WORK ORDER:
List each line of the data that holds the string "header", please.

RECORDS SUPPLIED:
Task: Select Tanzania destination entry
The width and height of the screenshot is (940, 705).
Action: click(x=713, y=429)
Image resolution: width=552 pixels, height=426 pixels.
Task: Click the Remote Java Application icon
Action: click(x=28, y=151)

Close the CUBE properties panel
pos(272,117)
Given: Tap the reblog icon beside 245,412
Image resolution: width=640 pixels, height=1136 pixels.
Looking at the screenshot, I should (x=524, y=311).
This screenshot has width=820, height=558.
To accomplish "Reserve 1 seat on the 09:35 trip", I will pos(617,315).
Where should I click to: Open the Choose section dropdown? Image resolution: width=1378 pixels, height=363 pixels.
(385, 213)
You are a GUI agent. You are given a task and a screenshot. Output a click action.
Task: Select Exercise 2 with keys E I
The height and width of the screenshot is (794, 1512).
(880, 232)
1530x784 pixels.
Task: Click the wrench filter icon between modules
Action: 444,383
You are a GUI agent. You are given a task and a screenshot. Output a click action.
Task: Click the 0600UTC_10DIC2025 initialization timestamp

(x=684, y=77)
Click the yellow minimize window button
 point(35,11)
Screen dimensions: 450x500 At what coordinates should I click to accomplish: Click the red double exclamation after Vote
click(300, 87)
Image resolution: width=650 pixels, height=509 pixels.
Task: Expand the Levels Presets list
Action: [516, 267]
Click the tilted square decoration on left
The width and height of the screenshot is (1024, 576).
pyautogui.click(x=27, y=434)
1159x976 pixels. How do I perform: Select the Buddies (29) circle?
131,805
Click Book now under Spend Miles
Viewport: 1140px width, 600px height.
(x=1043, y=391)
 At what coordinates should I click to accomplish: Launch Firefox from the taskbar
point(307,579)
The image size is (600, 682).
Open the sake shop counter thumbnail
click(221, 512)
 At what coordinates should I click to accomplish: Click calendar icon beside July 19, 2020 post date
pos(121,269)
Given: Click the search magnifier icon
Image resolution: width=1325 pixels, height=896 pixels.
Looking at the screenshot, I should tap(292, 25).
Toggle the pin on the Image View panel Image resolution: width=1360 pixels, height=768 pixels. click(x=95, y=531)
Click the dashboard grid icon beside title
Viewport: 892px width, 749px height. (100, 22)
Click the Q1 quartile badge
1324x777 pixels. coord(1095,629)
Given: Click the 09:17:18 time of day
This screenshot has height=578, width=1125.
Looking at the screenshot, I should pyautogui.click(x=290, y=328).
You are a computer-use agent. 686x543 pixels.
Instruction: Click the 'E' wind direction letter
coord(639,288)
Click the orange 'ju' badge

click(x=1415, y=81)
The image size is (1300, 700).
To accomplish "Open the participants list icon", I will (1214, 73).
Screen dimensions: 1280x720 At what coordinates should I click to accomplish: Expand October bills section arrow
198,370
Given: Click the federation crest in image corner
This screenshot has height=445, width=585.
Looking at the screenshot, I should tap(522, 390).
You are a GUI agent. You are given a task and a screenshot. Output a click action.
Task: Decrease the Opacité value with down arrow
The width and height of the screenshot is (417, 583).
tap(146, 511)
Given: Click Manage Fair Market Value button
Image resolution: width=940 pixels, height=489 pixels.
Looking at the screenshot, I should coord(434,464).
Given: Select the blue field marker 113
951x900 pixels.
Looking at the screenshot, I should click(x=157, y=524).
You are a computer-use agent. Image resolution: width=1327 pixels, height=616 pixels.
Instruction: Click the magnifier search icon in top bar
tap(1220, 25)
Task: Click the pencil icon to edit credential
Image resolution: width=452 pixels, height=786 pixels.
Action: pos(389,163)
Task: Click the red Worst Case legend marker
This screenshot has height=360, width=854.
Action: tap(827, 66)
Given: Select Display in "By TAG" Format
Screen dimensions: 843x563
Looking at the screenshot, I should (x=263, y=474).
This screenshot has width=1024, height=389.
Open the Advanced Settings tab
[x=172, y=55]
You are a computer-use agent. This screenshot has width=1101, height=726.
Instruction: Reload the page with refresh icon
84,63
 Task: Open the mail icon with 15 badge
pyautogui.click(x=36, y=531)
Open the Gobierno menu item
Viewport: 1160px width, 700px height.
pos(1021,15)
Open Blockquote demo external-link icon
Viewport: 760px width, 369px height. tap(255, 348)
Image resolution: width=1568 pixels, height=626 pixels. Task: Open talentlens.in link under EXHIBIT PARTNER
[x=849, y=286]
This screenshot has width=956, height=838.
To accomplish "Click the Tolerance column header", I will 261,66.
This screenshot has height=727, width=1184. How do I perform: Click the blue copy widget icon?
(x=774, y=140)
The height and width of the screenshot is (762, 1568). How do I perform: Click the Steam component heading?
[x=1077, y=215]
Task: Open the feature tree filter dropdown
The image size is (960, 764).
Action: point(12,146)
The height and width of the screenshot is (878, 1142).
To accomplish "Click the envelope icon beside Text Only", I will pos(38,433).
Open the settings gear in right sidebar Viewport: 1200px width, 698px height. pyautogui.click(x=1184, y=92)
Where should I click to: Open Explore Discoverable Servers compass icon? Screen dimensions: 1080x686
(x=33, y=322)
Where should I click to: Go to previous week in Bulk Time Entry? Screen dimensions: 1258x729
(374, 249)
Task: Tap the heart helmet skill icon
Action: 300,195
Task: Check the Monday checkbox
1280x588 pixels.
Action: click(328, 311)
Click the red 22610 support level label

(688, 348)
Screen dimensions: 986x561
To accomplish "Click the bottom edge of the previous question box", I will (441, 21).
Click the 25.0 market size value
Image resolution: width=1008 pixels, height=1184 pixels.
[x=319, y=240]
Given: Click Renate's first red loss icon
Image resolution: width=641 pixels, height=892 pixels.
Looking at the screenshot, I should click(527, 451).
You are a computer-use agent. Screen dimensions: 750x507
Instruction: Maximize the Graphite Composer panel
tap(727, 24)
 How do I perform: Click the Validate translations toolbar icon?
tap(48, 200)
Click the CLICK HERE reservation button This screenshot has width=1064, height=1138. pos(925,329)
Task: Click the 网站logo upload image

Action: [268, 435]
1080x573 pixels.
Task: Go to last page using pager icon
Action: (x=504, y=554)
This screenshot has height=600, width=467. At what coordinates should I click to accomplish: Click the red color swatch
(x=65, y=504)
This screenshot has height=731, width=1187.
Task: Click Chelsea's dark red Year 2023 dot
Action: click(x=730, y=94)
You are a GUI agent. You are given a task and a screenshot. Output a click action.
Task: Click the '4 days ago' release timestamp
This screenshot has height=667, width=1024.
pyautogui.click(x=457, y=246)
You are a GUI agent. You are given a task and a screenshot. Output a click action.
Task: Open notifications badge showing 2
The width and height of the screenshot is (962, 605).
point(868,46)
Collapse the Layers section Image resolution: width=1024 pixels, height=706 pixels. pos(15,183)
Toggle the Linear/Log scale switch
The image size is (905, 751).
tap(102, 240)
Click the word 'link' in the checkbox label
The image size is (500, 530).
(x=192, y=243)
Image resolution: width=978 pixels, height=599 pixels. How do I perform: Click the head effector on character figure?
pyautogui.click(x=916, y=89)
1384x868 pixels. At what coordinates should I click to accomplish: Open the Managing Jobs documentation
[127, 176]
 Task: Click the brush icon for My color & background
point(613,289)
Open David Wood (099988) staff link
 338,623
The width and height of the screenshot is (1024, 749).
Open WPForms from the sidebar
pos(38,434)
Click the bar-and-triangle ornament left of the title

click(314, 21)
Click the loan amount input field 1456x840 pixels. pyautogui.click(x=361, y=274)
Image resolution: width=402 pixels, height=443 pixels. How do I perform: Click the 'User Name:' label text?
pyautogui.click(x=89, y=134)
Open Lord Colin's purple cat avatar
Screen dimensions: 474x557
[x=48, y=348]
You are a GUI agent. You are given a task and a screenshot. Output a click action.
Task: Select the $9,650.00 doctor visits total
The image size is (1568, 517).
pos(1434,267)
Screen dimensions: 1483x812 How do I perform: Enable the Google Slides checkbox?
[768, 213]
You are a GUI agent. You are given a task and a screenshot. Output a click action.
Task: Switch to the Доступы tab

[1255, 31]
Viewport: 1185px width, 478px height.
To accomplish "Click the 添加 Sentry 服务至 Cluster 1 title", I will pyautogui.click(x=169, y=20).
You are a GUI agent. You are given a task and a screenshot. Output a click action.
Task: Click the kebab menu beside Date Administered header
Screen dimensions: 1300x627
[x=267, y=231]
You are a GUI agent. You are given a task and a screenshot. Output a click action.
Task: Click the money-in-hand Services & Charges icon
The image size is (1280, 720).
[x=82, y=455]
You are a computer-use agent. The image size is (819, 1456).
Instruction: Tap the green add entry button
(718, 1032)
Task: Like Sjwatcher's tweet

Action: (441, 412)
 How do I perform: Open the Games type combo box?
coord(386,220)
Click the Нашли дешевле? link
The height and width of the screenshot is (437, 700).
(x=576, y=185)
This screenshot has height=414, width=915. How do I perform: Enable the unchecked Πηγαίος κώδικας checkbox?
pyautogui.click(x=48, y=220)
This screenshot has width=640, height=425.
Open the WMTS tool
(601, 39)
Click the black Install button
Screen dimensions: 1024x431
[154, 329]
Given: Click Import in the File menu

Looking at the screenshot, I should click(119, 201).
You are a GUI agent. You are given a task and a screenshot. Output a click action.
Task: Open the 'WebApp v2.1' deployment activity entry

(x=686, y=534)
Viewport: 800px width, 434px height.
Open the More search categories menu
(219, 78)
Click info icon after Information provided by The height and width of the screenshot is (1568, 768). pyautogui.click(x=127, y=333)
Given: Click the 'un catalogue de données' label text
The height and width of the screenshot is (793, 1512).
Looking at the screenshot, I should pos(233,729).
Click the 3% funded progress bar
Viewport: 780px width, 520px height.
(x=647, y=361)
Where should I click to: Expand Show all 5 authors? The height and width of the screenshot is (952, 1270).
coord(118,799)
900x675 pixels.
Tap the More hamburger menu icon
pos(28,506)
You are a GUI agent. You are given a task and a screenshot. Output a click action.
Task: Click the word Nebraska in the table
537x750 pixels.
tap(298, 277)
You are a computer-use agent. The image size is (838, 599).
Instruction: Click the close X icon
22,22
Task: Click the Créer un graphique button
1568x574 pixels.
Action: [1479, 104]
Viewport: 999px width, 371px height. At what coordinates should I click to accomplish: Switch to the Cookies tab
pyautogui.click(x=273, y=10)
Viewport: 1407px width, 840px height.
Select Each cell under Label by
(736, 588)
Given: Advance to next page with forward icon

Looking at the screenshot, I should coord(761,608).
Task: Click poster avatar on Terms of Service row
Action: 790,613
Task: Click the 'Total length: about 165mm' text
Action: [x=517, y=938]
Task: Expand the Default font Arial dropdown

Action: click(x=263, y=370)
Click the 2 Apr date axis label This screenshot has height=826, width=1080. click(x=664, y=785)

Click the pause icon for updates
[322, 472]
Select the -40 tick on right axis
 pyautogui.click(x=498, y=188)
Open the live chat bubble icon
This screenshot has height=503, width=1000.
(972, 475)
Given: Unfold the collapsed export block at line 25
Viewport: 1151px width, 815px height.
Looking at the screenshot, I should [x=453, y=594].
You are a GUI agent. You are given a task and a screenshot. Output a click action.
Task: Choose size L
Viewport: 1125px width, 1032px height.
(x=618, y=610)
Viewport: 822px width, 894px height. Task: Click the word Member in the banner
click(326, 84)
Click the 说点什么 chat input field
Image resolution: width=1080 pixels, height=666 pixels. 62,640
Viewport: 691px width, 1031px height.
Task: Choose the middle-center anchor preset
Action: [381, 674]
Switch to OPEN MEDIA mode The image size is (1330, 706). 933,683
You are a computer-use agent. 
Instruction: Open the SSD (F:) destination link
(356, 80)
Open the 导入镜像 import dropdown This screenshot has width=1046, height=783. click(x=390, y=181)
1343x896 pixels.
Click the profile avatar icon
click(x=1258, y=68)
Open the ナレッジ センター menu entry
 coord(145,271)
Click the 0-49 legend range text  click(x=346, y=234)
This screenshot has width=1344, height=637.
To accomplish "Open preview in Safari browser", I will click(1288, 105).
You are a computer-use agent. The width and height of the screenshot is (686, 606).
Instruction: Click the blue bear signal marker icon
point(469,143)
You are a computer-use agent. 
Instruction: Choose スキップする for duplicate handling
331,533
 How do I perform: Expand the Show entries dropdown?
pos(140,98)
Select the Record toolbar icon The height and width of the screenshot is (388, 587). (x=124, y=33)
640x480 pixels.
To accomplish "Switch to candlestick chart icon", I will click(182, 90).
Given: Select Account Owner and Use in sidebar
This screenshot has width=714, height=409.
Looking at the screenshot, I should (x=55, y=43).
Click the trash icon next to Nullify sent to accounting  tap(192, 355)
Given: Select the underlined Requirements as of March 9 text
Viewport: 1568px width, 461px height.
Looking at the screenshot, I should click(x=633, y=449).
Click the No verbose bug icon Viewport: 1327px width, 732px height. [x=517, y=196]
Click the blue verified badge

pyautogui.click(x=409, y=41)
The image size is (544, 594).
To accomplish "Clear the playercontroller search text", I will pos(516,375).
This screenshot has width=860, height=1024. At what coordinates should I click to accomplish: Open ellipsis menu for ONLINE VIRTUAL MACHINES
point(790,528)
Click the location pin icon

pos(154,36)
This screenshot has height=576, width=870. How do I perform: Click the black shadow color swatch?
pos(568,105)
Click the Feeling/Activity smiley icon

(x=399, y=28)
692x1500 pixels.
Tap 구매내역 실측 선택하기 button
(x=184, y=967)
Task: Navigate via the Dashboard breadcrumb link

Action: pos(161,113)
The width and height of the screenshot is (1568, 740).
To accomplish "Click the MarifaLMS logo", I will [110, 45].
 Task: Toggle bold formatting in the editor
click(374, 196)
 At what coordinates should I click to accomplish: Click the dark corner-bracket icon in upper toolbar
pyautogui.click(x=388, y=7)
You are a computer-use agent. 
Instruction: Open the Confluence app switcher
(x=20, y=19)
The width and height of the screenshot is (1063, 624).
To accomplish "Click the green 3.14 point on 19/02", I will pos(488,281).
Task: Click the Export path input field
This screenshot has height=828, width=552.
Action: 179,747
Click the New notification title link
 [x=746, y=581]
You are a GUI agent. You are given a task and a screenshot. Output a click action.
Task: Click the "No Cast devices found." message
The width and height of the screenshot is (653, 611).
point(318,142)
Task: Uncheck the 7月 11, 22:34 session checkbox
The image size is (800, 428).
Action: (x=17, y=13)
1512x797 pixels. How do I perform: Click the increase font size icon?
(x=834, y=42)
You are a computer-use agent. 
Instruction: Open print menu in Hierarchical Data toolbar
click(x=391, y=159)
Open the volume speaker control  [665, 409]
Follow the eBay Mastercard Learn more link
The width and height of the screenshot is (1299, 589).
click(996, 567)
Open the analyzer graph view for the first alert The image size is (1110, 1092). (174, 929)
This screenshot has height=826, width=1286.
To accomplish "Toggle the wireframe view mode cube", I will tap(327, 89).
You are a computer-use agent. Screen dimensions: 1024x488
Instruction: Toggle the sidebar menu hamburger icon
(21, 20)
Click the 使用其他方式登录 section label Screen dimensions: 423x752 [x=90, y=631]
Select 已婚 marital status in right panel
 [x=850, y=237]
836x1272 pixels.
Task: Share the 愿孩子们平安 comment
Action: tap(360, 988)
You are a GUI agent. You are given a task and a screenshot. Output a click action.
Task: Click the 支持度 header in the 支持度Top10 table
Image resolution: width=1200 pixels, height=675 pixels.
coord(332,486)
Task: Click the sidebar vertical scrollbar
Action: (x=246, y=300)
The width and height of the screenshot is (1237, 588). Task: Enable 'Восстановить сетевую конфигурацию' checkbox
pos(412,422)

SOLUTION TO THE EXERCISE:
To accomplish "Click the Tolerance column header", I will 261,66.
Task: Click the kebab menu beside Date Administered header
Task: Click the 支持度 header in the 支持度Top10 table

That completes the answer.